In my 36th year on planet Earth (I'm not telling how many years I've spent elsewhere) I have finally played that stalwart of board games Carcassonne.
The crowd goes wild.
Yes, I am no longer a Carcassonne virgin.
The crowd goes wilder.
And you know what? It wasn't as good as I thought it would be.
The crowd suddenly goes deathly quiet. Them's fighting words.
Maybe I was expecting more. No, I take that back. I was expecting more.
I never expected Carcassonne to be so...simple.
The Giggling One and I joined in a game of the original Carcassonne with Ian and René. The latter was a Carcassonne veteran. The rest of us were noobs ripe for pwnage. And pwnage is exactly what we got.
Carcassonne is one of the most popular board stategy games around. Along with Settlers of Catan it is seen as one of the more friendlier strategy-lite games - more of a gateway game to the titles with more depth.

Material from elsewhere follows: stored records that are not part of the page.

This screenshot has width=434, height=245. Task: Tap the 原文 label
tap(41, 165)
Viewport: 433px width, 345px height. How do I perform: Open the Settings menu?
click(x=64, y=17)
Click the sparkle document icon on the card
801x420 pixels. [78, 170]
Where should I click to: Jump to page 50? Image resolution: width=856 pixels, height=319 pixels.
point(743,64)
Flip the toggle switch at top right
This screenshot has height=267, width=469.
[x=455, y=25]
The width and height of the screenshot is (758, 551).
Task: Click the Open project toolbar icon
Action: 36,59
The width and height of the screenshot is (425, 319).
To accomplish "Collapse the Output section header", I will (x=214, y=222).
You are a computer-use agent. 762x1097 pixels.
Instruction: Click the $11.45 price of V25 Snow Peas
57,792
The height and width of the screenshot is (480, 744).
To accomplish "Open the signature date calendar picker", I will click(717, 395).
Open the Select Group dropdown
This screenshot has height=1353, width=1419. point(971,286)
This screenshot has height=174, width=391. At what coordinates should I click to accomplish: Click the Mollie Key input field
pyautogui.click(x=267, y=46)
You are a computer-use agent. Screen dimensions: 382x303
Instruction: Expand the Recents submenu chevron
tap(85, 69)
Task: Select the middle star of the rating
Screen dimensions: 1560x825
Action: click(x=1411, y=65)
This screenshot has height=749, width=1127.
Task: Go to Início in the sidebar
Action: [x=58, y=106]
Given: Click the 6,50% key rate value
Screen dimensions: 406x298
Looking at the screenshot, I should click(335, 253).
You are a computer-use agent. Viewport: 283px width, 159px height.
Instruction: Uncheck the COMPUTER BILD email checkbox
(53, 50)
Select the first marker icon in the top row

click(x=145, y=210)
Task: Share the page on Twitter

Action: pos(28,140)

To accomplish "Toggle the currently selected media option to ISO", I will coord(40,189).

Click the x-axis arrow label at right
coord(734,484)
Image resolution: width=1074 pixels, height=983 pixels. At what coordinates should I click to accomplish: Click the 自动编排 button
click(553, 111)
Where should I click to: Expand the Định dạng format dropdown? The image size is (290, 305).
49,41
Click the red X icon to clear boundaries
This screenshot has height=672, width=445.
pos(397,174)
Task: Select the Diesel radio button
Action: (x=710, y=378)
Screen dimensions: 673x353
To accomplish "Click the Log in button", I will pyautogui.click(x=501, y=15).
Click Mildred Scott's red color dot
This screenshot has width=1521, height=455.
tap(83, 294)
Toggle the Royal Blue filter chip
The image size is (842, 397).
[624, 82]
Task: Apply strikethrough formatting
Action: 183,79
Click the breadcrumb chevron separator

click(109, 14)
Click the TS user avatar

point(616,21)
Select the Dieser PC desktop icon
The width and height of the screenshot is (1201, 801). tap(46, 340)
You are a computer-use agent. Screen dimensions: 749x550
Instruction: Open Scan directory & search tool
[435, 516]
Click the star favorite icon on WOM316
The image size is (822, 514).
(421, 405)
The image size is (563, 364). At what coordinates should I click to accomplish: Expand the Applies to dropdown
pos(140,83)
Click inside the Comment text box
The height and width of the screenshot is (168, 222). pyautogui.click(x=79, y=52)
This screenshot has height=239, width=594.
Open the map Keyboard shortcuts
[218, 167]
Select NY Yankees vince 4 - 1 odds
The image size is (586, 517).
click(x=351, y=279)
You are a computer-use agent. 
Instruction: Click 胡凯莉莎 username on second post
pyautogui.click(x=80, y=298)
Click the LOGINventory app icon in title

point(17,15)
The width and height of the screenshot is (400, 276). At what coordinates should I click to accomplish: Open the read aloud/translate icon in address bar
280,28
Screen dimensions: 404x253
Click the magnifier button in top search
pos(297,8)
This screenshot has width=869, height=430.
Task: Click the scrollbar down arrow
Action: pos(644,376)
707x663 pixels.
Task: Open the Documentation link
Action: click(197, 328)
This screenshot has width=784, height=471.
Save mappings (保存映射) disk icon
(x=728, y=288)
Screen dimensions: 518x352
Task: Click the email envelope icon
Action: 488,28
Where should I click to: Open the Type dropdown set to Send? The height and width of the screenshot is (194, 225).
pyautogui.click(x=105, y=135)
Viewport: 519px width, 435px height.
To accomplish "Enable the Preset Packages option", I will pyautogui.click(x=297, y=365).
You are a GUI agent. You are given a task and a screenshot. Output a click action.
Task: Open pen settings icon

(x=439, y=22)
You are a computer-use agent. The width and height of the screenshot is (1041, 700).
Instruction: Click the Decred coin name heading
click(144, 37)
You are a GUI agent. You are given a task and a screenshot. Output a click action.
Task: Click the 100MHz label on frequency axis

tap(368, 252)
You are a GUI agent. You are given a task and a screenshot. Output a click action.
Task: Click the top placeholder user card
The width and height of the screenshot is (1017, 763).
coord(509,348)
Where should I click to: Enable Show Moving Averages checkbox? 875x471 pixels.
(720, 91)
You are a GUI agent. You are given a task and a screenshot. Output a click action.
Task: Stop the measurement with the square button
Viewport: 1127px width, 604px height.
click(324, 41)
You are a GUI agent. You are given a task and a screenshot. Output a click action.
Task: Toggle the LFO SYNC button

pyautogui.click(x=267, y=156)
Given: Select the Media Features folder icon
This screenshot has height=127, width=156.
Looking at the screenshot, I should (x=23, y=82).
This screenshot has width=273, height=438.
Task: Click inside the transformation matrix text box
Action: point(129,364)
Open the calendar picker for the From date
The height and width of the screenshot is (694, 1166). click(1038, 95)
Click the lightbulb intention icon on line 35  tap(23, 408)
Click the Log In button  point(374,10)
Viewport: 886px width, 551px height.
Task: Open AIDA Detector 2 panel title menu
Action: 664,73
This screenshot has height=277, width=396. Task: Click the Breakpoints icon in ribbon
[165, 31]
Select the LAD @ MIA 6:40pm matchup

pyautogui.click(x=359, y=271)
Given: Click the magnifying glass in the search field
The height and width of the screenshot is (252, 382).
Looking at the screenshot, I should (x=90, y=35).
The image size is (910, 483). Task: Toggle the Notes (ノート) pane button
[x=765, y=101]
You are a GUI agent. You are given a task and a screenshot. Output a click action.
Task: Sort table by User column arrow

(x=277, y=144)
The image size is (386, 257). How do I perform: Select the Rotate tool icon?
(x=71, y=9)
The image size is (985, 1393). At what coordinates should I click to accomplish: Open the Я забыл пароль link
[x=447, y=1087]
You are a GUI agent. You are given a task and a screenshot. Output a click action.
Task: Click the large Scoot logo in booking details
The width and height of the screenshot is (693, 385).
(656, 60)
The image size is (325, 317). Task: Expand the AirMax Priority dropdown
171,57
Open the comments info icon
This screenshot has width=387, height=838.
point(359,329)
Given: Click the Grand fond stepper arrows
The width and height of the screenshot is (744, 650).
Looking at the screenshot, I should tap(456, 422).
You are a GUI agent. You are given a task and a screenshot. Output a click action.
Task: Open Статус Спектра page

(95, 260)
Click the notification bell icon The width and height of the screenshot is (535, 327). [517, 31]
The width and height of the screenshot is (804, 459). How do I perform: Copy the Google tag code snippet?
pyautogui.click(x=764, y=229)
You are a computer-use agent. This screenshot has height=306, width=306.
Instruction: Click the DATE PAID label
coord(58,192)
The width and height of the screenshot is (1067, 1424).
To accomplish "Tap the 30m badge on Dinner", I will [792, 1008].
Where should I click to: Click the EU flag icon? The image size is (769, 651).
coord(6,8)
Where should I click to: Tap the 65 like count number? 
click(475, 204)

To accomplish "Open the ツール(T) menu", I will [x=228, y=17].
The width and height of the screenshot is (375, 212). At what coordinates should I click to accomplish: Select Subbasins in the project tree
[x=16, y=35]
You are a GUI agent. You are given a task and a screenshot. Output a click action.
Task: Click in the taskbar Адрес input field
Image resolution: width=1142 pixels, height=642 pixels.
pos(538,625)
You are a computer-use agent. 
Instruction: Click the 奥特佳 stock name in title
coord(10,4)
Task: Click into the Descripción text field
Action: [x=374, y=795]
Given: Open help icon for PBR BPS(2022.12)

The idea is cleverly simple. Taking it in turns, players place a square tile on the table. One or more sides of the tile must touch the sides of at least one other tile. This effectively forms a grid.
Each of the four edges of a tile is made up of one of three things: farm land, a city, or a road. When you place the tile, it must match the tile(s) you are connecting to. So if you place at the end of an existing road, you must connect the road on your tile to that edge.
In this way, you can build roads and cities of various sizes, with (sometimes extensive) farmland surrounding them.
There are also cloister tiles that allow you to place, well, a cloister which sits in the middle of a tile.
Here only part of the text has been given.